At first there was a mistake, a huge mistake. In the 1990s, Wil van der Aalst, a mathematician at the Technical University of Eindhoven, strongly believed in being able to model work processes in companies into some kind of ideal. And if you were to behave this way, there would be great efficiency gains. The economy was very interested, software was developed and also purchased for this. “But it was never really used”, finally discovered van der Aalst, “many projects have failed”.
He eventually developed a new method, which is now used successfully in many companies around the world. The Munich-based Celonis, now valued at more than ten billion dollars, is the market leader in what is called process mining. Van der Aalst, 55, decided to work there in the future as chief scientist, in addition to his teaching work in Aachen.
The idea of process mining arose from a very simple scientific question: if reality does not stick to the processes that people imagine, can we learn something from the processes themselves? What if soon became evident. Business processes leave traces in IT systems, for example that of SAP. “They are always tables with columns full of dates and timestamps,” explains van der Aalst. This data would be used to derive the actual flow of the processes.
“People always think the processes are complicated”
How does the process go, what happens frequently, what takes time – with questions like these very simple data can be derived, and it ultimately leads to a model that shows how processes in companies actually work and where there are problems. “People are often amazed that you can show new things to the people who work with these processes on a daily basis. “
Most of the processes in businesses are actually straightforward. “People always think the processes are complicated,” explains the mathematician, “but 80% are actually simple.” The complexity lies in the remaining 20 percent, “which causes 80 percent of the problems.” With his method, bottlenecks can be identified. “The reasons are clear,” says van der Aalst, “this allows for predictions.” The Celonis company, which stumbled upon the process mining developed by him by chance, played an important role in this regard. You convert the knowledge thus discovered into action.

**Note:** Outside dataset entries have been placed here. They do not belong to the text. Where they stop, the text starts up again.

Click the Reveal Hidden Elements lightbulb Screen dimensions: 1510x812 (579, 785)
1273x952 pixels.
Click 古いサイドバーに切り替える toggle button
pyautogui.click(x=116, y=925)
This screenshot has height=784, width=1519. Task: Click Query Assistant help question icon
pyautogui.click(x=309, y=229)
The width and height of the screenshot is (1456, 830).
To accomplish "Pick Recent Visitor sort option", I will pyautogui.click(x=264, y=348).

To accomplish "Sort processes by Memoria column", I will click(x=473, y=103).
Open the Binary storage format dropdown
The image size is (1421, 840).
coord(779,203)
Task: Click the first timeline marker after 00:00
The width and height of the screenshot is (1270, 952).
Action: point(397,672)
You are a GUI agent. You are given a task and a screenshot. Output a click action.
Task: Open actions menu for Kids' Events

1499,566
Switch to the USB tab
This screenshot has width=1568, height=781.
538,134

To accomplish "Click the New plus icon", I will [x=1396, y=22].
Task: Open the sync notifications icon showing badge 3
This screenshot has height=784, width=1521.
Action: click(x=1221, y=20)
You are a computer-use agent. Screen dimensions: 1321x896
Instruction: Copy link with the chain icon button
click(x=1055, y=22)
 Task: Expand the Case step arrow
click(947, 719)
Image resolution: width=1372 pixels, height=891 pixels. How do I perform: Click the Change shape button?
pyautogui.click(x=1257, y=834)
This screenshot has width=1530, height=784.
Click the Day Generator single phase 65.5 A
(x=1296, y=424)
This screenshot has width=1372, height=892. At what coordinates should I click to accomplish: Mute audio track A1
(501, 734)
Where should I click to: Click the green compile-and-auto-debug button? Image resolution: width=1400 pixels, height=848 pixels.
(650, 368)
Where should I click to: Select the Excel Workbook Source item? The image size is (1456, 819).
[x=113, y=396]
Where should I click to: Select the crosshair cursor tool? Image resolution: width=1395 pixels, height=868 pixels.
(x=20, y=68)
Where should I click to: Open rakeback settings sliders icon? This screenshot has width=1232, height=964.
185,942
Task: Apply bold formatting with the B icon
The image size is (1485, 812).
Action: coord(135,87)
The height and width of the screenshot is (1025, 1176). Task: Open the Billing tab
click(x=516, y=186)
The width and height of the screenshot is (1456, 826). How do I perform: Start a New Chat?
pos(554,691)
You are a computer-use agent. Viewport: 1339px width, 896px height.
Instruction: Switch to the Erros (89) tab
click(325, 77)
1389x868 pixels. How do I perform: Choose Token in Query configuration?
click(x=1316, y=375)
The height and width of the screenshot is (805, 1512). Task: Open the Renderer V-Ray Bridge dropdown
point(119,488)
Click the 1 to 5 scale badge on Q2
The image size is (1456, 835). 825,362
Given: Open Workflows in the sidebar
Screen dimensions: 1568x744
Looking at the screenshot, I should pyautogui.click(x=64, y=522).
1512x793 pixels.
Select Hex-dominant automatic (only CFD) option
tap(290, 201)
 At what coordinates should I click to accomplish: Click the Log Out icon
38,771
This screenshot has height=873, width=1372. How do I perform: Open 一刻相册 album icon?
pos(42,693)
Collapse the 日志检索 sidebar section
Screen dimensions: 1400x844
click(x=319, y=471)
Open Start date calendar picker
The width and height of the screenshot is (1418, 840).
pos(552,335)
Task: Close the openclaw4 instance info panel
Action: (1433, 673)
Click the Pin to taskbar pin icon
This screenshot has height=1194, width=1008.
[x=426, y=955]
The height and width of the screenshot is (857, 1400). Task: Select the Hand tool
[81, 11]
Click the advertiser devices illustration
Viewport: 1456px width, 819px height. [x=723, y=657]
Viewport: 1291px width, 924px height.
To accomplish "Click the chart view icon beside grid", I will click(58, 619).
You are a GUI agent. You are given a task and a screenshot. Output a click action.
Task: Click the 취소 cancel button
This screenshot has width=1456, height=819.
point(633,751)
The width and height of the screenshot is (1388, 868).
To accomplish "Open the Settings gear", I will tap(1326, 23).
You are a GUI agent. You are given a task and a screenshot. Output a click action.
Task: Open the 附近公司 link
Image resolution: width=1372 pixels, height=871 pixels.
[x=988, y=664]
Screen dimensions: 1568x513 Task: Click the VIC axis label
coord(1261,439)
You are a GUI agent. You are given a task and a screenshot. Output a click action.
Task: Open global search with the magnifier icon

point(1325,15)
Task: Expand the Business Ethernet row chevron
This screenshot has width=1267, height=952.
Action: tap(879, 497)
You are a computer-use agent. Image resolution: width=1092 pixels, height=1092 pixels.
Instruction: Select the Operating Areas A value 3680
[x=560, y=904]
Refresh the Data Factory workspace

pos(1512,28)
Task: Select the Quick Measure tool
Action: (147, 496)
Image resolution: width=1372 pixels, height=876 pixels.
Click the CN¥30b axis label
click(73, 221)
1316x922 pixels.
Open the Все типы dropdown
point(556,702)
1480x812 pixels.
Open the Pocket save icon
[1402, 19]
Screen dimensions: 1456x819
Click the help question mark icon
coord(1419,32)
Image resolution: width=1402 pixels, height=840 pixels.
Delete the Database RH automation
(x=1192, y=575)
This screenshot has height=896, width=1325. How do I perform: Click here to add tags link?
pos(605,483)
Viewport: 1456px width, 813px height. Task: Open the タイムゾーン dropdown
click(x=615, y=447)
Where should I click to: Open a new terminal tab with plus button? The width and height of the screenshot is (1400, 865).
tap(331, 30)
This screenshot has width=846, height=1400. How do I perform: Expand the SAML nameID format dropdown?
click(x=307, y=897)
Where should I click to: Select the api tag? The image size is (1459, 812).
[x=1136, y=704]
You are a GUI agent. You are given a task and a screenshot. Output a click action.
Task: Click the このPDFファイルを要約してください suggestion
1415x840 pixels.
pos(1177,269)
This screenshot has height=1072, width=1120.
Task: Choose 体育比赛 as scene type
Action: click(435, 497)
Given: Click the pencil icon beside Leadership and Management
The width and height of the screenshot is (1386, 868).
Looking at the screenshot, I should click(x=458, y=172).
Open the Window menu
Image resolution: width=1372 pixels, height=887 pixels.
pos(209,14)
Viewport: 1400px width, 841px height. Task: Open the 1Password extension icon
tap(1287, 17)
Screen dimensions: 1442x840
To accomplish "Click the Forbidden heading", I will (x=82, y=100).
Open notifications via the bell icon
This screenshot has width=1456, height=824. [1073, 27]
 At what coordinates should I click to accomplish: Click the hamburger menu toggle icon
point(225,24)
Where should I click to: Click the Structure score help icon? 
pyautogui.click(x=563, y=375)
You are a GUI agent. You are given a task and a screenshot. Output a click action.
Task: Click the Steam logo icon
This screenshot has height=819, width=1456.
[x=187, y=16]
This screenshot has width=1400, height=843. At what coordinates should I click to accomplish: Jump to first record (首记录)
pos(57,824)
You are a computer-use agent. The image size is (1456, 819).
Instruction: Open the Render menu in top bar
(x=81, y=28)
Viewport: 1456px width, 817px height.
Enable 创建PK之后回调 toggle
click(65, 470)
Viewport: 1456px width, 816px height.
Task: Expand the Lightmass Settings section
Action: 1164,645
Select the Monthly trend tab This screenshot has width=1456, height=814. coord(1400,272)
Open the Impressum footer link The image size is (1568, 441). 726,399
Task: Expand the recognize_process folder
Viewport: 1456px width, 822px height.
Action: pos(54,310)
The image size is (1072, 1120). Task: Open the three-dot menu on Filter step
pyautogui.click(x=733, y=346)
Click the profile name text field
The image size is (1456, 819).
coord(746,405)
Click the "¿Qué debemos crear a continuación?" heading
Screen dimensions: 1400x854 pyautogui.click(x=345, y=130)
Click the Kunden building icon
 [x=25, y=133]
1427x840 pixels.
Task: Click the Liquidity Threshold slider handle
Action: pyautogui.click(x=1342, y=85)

Wil van der Aalst, who started his scientific career in Eindhoven, now teaches at RWTH Aachen University. “I’ve always done research, but I’m also excited to found people for it,” he told himself. He always wanted to remain independent, even though he supported many companies. “But something has changed,” he says. For a long time, research has been one step ahead of companies that use its technology. Today, however, companies like Celonis have also developed automated actions to remove bottlenecks in processes from the start.
Because there are a lot of questions that can only be answered if you use technology on a daily basis, he decided to join a company. The choice fell on Celonis because the Munich-based company controls 60 to 70 percent of the market. “I hope that I will have more influence on the fact that the developments resulting from the research are integrated into the software.” Celonis is a very interesting company, “Germany can be proud of it”, says van der Aalst, Germany and the Netherlands are the leaders in process mining.
With van der Aalst, Celonis not only wins the dean of the discipline, but a Celonis research center is also to be set up at the University of Aachen – a good measure against the shortage of skilled workers in the ‘industry.